Há boas razões para não se taxar a expectativa, criada em torno da vitória, de ufanismo ingênuo. Em primeiro lugar, houve um aprendizado e uma aquisição de expertise com as derrotas passadas. O projeto é melhor que os anteriores. Desta vez, o empenho da comissão organizadora fez com que, depois de ter recebido inicialmente a nota mais baixa entre as quatro finalistas, a candidatura do Rio revisasse tudo e corrigisse as falhas. O dever de casa foi reconhecido. Quebrando o protocolo, comissários do COI aplaudiram, no início do ano, a apresentação do projeto feita no Rio. A boa impressão, registrada em relatório que os inspetores divulgaram no começo de setembro, elevou a cidade à posição de favorita, segundo os principais veículos especializados.

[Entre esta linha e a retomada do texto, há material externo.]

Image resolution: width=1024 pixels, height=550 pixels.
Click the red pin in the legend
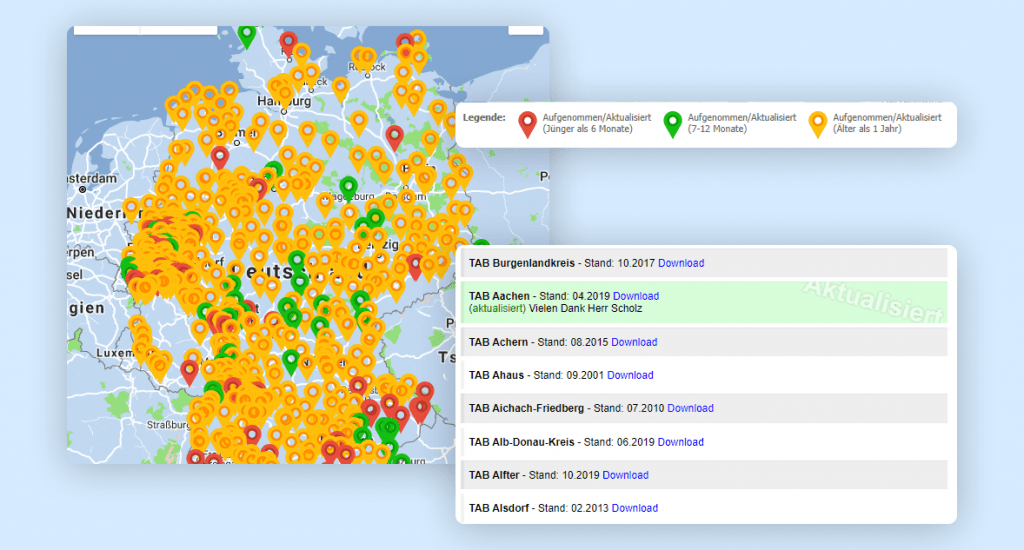coord(528,123)
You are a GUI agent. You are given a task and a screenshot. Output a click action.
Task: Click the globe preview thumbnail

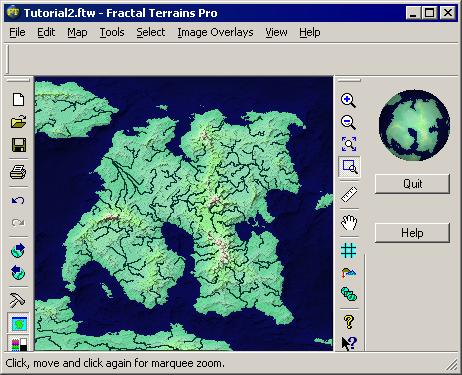pos(414,125)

Junto com Chicago. Mas se a cidade americana tem costas quentes, com a força de Obama e sua mulher Michelle, madrinha da candidatura, é preciso ressaltar que, no caso do Rio, o presidente Lula há muito se apresentou não só como o fiador da Olimpíada no Brasil como também um falante candidato em campanha em suas muitas viagens e discursos pelo mundo. Obama, em que pese sua capacidade de seduzir, mantinha-se à distância e só agora resolveu dar um sprint final.

O papel dos chefes de Estado na escolha das cidades olímpicas tem sido cada vez maior. Os Jogos tornaram-se eventos cuja responsabilidade e impacto vão muito além das fronteiras de uma única cidade. Pesquisa feita pela Fundação Instituto de Administração (FIA), da Universidade de São Paulo, por exemplo, prevê a criação de 2 milhões de empregos até 2027 caso o Rio seja a cidade olímpica, 53,1% dos quais seriam gerados fora do estado. A candidatura do Rio de Janeiro tem o apoio efetivo do presidente, mas também do governador e, claro, do prefeito, numa sinergia favorecida pela conjuntura política. São os três níveis de governo integrados na realização dos Jogos. Não é qualquer concorrente que pode contar com isso.

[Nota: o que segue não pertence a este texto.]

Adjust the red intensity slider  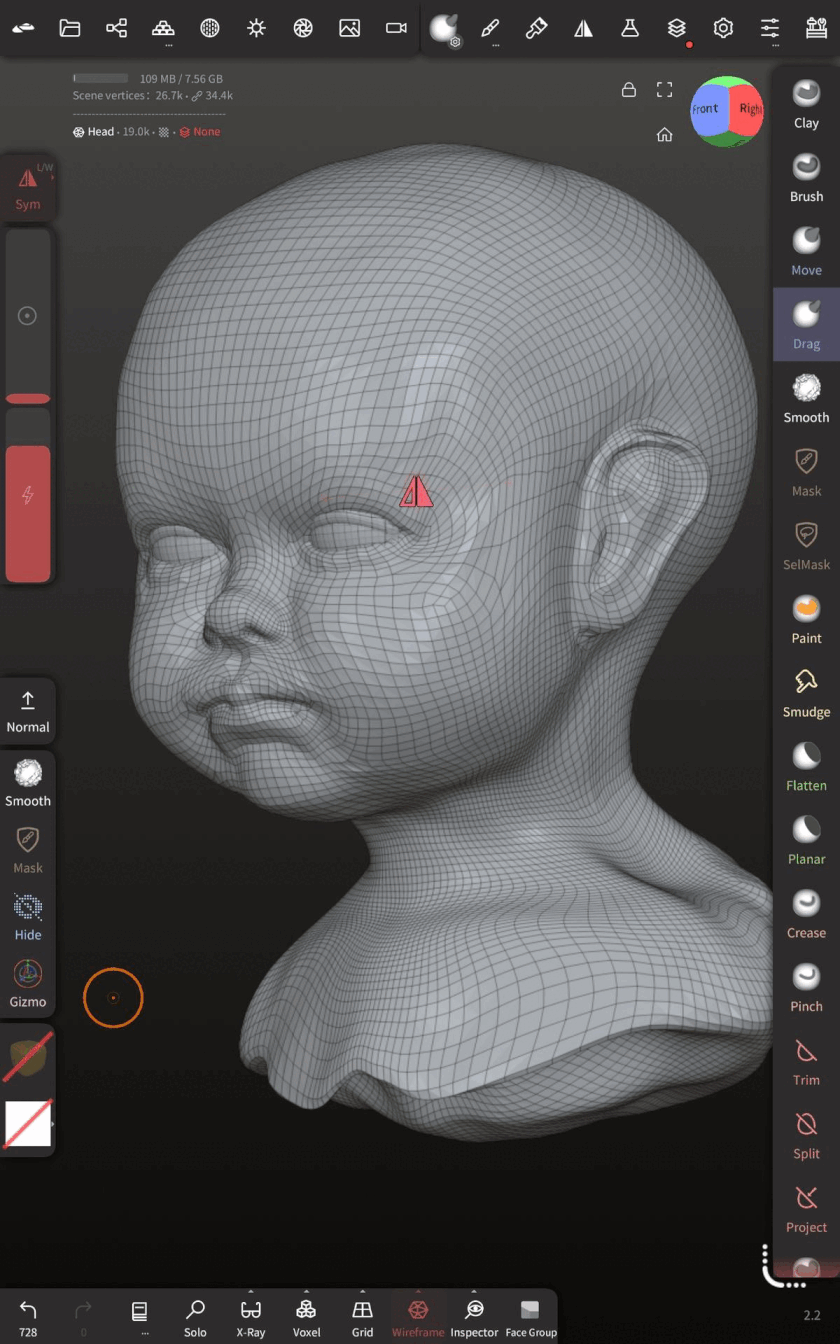click(28, 512)
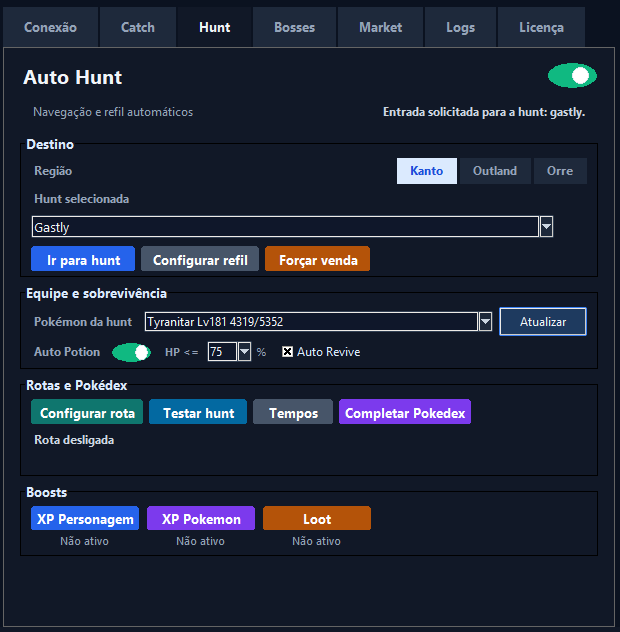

Outro fator importante é a realização da Copa do Mundo de 2014, tendo o Rio como um dos principais palcos. Trata-se de uma garantia de que a cidade estará preparada e envolvida para a realização de um grande evento esportivo como a Olimpíada. Há ainda o argumento, estrategicamente usado na campanha, de que a os Jogos jamais foram sediados na América do Sul. Está na hora de o COI reconhecer, à la Obama, que sim, nós também podemos.